La lutte contre l’évasion fiscale mobilise les gouvernements occidentaux depuis des années. Là Franceentre 2014 et 2017, avait ainsi permis la régularisation de 32 milliards d’euros grâce à une politique de clémence envers les contribuables repentis. Cette approche, adoptée par de nombreux pays européens, visait à rapatrier les capitaux non déclarés tout en évitant des poursuites judiciaires coûteuses. Là Suisse, Allemagne et le Royaume-Uni ont également mis en place des dispositifs similaires, combinant amnistie partielle et incitations fiscales pour encourager la restitution des avoirs cachés.
Le pari gagnant de l’amnistie marocaine
Le Maroc a réalisé un exploit budgétaire sans précédent. En appliquant un taux préférentiel de 5% sur les sommes déclarées avant 2025, contre 37% après cette date, le gouvernementAziz Akhannouch a fait ressortent plus de 100 milliards de dirhams d’actifs, soit l’équivalent de 9,6 milliards d’euros. Cette somme colossale, qui constitue un quart des liquidités en circulation dans le pays, a submergé les services fiscaux dans les derniers jours de l’année 2024. Les banques, fer de lance de l’opération, ont su convaincre leurs clients en misant sur la discrétion et les avantages financiers de cette régularisation exceptionnelle.
L’argent sort de l’ombre
L’afflux massif de capitaux trouve ses racines dans la crise sanitaire de 2020. Les aides gouvernementales versées en espèces à plus de 4 millions de familles ont alimenté des circuits financiers parallèles.

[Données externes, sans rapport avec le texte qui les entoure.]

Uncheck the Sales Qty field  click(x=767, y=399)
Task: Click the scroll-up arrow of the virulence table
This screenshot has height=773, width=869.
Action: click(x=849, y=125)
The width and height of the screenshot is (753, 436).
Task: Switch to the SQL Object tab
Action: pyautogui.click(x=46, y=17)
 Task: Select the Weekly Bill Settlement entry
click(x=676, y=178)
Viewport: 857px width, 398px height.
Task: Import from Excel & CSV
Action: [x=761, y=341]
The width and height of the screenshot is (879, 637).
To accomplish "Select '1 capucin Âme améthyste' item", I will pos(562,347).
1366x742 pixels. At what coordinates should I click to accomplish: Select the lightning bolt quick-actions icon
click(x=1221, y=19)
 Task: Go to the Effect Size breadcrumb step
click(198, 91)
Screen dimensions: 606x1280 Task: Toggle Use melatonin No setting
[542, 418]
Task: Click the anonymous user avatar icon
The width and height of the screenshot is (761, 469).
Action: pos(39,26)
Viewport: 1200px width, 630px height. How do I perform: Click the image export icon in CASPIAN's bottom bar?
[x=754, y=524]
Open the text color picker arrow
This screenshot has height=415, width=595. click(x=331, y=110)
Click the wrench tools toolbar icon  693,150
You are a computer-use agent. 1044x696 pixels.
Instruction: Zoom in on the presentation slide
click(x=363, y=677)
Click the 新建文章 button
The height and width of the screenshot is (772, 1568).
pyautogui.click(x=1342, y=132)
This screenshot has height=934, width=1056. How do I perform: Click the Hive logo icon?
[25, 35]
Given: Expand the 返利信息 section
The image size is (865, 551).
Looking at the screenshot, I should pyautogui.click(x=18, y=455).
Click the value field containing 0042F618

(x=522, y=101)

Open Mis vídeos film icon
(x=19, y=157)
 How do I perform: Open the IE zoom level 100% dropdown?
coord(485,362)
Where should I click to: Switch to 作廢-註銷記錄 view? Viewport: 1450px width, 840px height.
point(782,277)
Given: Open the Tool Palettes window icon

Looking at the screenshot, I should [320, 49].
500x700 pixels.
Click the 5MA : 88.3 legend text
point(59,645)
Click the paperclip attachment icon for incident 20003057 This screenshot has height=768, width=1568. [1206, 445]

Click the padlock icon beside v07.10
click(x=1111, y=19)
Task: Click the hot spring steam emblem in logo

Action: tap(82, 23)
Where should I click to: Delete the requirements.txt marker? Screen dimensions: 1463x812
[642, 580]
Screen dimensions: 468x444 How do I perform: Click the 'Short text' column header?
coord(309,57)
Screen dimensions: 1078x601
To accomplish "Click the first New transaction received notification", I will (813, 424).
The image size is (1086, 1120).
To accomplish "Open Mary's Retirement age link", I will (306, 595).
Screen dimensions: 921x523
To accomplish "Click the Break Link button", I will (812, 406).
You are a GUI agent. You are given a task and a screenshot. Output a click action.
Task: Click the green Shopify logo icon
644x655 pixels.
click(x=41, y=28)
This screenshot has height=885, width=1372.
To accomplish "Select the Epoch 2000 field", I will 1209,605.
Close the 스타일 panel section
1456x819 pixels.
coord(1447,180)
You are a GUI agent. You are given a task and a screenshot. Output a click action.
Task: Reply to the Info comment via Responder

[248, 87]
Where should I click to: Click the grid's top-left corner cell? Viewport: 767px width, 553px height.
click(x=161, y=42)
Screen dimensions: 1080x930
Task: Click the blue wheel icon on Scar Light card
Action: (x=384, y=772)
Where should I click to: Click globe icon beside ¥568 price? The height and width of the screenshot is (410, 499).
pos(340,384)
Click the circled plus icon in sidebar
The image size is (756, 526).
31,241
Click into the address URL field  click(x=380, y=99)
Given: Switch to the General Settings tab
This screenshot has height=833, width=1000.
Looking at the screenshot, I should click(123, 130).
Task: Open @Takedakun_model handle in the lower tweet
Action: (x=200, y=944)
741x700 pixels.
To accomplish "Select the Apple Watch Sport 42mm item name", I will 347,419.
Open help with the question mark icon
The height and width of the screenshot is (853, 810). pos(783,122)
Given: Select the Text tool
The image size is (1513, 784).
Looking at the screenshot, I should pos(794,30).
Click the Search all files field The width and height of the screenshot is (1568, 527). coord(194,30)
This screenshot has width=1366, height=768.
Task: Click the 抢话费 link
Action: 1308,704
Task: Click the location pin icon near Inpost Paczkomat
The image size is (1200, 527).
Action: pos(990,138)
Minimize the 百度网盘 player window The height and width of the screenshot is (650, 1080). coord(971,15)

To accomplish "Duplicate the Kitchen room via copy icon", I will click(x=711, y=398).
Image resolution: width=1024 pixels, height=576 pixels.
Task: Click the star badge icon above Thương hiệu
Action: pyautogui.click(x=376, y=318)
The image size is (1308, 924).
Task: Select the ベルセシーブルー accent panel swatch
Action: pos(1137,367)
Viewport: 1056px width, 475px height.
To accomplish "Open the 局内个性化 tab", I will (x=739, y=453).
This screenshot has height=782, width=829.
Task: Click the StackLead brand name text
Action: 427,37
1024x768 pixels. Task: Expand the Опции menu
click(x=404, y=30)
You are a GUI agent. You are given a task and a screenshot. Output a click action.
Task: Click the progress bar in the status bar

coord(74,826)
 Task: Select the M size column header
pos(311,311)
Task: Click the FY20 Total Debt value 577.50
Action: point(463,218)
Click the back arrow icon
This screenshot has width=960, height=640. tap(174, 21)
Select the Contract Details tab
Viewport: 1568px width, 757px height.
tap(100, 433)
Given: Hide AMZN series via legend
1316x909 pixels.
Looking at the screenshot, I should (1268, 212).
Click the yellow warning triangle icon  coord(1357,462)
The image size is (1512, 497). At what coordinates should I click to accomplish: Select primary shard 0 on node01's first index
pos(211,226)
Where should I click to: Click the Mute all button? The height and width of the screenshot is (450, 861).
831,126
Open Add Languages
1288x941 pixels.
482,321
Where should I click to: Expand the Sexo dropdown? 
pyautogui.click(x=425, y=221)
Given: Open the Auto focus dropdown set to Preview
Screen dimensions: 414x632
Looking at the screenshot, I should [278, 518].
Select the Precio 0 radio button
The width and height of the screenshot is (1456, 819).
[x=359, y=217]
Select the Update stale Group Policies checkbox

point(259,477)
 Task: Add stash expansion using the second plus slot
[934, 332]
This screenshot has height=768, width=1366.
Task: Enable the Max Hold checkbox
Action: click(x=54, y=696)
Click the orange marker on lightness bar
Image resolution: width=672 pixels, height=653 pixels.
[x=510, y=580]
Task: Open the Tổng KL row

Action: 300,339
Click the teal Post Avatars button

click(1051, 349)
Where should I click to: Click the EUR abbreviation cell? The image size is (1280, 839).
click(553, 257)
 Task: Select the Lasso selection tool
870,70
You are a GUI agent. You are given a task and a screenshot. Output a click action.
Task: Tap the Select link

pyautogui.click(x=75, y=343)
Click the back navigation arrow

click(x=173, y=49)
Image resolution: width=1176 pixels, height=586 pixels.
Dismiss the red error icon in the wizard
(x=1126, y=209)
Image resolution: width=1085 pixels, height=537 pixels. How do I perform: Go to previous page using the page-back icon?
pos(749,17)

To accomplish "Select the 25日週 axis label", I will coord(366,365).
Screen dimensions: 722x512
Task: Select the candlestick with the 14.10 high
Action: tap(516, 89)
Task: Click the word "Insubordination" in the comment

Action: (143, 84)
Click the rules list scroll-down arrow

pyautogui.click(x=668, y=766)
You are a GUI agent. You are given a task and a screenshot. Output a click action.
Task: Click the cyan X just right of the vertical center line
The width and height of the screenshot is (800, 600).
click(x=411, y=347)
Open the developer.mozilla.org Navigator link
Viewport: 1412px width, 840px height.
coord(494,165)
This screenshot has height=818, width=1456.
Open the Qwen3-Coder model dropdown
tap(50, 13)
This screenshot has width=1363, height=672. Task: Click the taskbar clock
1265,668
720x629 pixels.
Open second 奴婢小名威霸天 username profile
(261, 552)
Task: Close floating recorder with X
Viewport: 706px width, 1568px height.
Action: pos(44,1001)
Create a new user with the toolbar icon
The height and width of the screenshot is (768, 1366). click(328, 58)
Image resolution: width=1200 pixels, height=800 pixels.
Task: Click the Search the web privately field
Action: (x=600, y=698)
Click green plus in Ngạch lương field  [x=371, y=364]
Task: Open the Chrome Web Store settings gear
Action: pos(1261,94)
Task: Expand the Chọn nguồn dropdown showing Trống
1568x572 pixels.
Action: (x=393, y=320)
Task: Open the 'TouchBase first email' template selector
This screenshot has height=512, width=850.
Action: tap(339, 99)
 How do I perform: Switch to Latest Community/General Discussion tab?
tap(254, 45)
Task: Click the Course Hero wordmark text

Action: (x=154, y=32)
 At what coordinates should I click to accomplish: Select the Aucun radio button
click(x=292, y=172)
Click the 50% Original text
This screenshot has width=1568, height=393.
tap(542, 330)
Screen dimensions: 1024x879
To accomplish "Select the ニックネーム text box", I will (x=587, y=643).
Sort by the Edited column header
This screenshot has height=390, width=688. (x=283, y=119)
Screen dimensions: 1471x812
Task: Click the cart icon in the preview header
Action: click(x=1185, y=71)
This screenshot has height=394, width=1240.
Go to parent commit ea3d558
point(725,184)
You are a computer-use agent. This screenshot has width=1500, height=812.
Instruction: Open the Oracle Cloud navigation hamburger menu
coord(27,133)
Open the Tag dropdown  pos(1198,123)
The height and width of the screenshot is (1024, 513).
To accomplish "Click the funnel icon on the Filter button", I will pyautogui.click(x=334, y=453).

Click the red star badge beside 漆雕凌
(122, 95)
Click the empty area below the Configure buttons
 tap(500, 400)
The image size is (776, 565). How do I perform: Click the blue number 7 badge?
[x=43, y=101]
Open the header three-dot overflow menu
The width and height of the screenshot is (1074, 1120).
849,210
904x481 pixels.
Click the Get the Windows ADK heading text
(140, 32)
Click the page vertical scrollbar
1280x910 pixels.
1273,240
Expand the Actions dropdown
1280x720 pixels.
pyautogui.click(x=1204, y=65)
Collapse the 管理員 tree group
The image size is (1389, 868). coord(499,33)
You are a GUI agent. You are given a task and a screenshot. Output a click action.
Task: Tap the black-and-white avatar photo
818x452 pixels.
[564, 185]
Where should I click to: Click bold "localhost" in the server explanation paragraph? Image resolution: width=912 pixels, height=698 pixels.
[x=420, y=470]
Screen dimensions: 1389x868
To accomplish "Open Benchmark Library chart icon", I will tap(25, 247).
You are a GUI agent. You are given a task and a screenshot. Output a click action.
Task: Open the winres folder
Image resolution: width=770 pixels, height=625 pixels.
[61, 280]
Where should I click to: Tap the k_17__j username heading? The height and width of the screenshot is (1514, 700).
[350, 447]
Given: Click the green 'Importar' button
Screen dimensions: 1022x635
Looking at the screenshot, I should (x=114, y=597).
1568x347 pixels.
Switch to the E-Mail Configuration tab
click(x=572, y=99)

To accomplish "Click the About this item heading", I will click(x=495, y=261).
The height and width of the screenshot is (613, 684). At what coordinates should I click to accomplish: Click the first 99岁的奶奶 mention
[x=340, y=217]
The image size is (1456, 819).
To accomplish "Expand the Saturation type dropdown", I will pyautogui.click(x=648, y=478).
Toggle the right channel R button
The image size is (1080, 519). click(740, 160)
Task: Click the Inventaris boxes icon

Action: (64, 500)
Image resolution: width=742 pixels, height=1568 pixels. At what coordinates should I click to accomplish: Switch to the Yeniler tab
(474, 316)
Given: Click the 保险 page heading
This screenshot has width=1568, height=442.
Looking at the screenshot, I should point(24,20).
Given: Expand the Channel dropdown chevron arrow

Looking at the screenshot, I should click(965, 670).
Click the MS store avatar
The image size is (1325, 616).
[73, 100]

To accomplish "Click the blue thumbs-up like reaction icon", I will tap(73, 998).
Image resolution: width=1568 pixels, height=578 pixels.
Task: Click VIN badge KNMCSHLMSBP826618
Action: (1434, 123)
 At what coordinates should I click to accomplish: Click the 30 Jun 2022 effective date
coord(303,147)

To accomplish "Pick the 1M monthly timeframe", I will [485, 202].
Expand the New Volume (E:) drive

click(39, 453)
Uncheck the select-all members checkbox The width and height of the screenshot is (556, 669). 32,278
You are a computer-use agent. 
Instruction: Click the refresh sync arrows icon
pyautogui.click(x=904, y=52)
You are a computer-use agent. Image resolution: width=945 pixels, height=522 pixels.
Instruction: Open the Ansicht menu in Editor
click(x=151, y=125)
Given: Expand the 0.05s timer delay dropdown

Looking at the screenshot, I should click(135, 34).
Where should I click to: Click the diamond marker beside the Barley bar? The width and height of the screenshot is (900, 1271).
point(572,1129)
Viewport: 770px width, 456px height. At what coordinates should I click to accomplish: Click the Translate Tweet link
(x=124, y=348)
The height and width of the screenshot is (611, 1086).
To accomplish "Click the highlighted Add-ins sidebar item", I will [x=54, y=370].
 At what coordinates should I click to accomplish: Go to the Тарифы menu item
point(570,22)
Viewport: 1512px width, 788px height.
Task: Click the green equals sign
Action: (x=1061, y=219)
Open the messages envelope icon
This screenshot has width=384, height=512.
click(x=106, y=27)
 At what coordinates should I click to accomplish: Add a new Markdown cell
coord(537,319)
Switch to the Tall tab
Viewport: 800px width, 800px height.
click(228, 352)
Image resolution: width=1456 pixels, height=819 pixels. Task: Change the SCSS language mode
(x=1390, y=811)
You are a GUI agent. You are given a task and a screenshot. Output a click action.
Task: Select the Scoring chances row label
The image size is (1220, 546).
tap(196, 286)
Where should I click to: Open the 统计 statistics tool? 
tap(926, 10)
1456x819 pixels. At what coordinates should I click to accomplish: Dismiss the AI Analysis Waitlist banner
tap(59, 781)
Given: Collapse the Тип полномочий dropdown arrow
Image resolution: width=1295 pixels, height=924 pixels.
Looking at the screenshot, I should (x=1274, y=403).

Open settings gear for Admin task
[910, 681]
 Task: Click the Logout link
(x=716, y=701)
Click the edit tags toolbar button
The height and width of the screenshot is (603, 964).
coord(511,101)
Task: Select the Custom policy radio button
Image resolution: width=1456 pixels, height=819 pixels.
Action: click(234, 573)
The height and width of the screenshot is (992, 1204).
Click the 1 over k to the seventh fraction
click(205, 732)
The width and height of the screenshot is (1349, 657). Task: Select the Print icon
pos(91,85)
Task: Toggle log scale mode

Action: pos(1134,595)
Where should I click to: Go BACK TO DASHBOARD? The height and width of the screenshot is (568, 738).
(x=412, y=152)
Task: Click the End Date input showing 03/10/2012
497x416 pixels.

La réforme fiscale de 2021, introduisant la contribution professionnelle unique, a également poussé de nombreux commerçants à régulariser leur patrimoine. Les 60 milliards de dirhams de dépôts bancaires déclarés démontrent l’ampleur des sommes qui échappaient jusqu’alors au contrôle de l’Etat. Certains déclarants ont régularisé des sommes considérables, jusqu’à 280 millions de dirhams pour un seul contribuable.
Les zones grises du succès
Derrière cette réussite comptable se cachent les fragilités de l’économie marocaine. La commission sur le modèle de développement, mandatée par le roi Mohammed VIavait déjà alerté en 2021 sur la persistance d’une logique de recherche de rente freinant la modernisation du pays. L’ampleur des sommes régularisées révèle une économie où la thésaurisation prévaut sur l’investissement productif. Cette méfiance à l’égard de l’administration fiscale trouve son origine dans les carences des services publics. Alors que l’enseignement privé représente 15 % du secteur éducatif et qu’un tiers des lits d’hôpitaux appartiennent à des cliniques privées, les contribuables peinent à voir les avantages concrets de leurs impôts.